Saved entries
# # # # # # #
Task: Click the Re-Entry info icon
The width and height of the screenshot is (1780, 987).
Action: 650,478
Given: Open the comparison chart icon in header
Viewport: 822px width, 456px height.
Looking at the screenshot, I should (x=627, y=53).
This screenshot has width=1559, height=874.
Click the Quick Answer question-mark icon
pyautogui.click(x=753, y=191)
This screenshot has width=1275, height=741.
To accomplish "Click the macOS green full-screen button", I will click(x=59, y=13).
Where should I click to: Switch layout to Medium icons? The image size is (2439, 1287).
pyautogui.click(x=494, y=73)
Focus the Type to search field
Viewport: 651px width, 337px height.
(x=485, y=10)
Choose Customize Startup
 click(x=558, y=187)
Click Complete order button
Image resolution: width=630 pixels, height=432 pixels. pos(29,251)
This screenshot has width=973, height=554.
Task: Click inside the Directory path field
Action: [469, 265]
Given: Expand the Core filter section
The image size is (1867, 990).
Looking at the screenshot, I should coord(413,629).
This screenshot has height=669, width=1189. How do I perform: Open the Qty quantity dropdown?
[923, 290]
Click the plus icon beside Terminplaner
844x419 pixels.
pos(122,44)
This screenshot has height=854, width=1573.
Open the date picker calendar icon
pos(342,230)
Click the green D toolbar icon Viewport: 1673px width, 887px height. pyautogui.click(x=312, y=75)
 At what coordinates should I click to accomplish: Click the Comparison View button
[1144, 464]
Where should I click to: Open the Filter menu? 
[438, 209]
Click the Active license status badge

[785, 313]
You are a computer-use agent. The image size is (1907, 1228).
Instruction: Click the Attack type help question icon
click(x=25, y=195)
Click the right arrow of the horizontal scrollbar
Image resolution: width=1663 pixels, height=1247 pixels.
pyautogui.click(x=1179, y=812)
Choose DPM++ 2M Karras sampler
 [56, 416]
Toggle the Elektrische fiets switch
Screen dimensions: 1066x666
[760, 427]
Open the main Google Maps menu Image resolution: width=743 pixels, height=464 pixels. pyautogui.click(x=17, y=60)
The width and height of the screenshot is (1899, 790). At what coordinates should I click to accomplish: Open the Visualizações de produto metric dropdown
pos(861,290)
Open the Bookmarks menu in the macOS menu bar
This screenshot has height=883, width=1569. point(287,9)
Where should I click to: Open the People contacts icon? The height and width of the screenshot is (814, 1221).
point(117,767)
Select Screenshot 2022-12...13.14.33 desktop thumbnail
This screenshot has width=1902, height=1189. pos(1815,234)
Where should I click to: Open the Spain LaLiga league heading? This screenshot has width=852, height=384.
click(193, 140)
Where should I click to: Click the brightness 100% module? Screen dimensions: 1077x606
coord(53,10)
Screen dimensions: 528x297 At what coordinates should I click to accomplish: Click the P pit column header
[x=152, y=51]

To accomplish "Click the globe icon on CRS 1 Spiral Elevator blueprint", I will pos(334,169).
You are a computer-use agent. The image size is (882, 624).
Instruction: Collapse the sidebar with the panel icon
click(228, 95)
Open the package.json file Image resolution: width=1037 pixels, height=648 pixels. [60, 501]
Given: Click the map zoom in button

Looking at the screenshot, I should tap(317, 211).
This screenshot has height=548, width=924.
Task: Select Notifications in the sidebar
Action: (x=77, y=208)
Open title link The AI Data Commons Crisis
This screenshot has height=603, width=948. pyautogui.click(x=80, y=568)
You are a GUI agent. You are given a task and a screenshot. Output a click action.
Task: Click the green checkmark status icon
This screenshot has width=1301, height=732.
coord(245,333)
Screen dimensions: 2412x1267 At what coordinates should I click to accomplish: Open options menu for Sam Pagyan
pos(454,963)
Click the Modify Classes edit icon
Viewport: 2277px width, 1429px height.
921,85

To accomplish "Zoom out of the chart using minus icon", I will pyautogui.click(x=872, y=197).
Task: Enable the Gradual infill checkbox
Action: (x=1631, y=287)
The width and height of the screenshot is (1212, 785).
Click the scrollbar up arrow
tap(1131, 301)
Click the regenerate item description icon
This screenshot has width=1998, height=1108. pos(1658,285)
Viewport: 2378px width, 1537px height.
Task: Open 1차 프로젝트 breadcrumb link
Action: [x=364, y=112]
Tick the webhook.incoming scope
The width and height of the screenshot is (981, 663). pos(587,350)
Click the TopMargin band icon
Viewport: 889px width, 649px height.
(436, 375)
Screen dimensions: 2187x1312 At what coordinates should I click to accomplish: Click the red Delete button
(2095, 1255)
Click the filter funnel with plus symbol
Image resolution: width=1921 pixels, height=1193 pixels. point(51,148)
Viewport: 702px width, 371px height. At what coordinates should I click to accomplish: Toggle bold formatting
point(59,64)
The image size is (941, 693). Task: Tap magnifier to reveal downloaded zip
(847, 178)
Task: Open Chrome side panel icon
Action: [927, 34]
# # # # # # #
**Exercise goal**
Leaving nothing out, print each line above exactly.

**Written reply**
Task: Click the Re-Entry info icon
The width and height of the screenshot is (1780, 987).
Action: 650,478
Given: Open the comparison chart icon in header
Viewport: 822px width, 456px height.
Looking at the screenshot, I should (x=627, y=53).
This screenshot has width=1559, height=874.
Click the Quick Answer question-mark icon
pyautogui.click(x=753, y=191)
This screenshot has width=1275, height=741.
To accomplish "Click the macOS green full-screen button", I will click(x=59, y=13).
Where should I click to: Switch layout to Medium icons? The image size is (2439, 1287).
pyautogui.click(x=494, y=73)
Focus the Type to search field
Viewport: 651px width, 337px height.
(x=485, y=10)
Choose Customize Startup
 click(x=558, y=187)
Click Complete order button
Image resolution: width=630 pixels, height=432 pixels. pos(29,251)
This screenshot has width=973, height=554.
Task: Click inside the Directory path field
Action: [469, 265]
Given: Expand the Core filter section
The image size is (1867, 990).
Looking at the screenshot, I should coord(413,629).
This screenshot has height=669, width=1189. How do I perform: Open the Qty quantity dropdown?
[923, 290]
Click the plus icon beside Terminplaner
844x419 pixels.
pos(122,44)
This screenshot has height=854, width=1573.
Open the date picker calendar icon
pos(342,230)
Click the green D toolbar icon Viewport: 1673px width, 887px height. pyautogui.click(x=312, y=75)
 At what coordinates should I click to accomplish: Click the Comparison View button
[1144, 464]
Where should I click to: Open the Filter menu? 
[438, 209]
Click the Active license status badge

[785, 313]
You are a computer-use agent. The image size is (1907, 1228).
Instruction: Click the Attack type help question icon
click(x=25, y=195)
Click the right arrow of the horizontal scrollbar
Image resolution: width=1663 pixels, height=1247 pixels.
pyautogui.click(x=1179, y=812)
Choose DPM++ 2M Karras sampler
 [56, 416]
Toggle the Elektrische fiets switch
Screen dimensions: 1066x666
[760, 427]
Open the main Google Maps menu Image resolution: width=743 pixels, height=464 pixels. pyautogui.click(x=17, y=60)
The width and height of the screenshot is (1899, 790). At what coordinates should I click to accomplish: Open the Visualizações de produto metric dropdown
pos(861,290)
Open the Bookmarks menu in the macOS menu bar
This screenshot has height=883, width=1569. point(287,9)
Where should I click to: Open the People contacts icon? The height and width of the screenshot is (814, 1221).
point(117,767)
Select Screenshot 2022-12...13.14.33 desktop thumbnail
This screenshot has width=1902, height=1189. pos(1815,234)
Where should I click to: Open the Spain LaLiga league heading? This screenshot has width=852, height=384.
click(193, 140)
Where should I click to: Click the brightness 100% module? Screen dimensions: 1077x606
coord(53,10)
Screen dimensions: 528x297 At what coordinates should I click to accomplish: Click the P pit column header
[x=152, y=51]

To accomplish "Click the globe icon on CRS 1 Spiral Elevator blueprint", I will pos(334,169).
You are a computer-use agent. The image size is (882, 624).
Instruction: Collapse the sidebar with the panel icon
click(228, 95)
Open the package.json file Image resolution: width=1037 pixels, height=648 pixels. [60, 501]
Given: Click the map zoom in button

Looking at the screenshot, I should tap(317, 211).
This screenshot has height=548, width=924.
Task: Select Notifications in the sidebar
Action: (x=77, y=208)
Open title link The AI Data Commons Crisis
This screenshot has height=603, width=948. pyautogui.click(x=80, y=568)
You are a GUI agent. You are given a task and a screenshot. Output a click action.
Task: Click the green checkmark status icon
This screenshot has width=1301, height=732.
coord(245,333)
Screen dimensions: 2412x1267 At what coordinates should I click to accomplish: Open options menu for Sam Pagyan
pos(454,963)
Click the Modify Classes edit icon
Viewport: 2277px width, 1429px height.
921,85

To accomplish "Zoom out of the chart using minus icon", I will pyautogui.click(x=872, y=197).
Task: Enable the Gradual infill checkbox
Action: (x=1631, y=287)
The width and height of the screenshot is (1212, 785).
Click the scrollbar up arrow
tap(1131, 301)
Click the regenerate item description icon
This screenshot has width=1998, height=1108. pos(1658,285)
Viewport: 2378px width, 1537px height.
Task: Open 1차 프로젝트 breadcrumb link
Action: [x=364, y=112]
Tick the webhook.incoming scope
The width and height of the screenshot is (981, 663). pos(587,350)
Click the TopMargin band icon
Viewport: 889px width, 649px height.
(436, 375)
Screen dimensions: 2187x1312 At what coordinates should I click to accomplish: Click the red Delete button
(2095, 1255)
Click the filter funnel with plus symbol
Image resolution: width=1921 pixels, height=1193 pixels. point(51,148)
Viewport: 702px width, 371px height. At what coordinates should I click to accomplish: Toggle bold formatting
point(59,64)
The image size is (941, 693). Task: Tap magnifier to reveal downloaded zip
(847, 178)
Task: Open Chrome side panel icon
Action: [927, 34]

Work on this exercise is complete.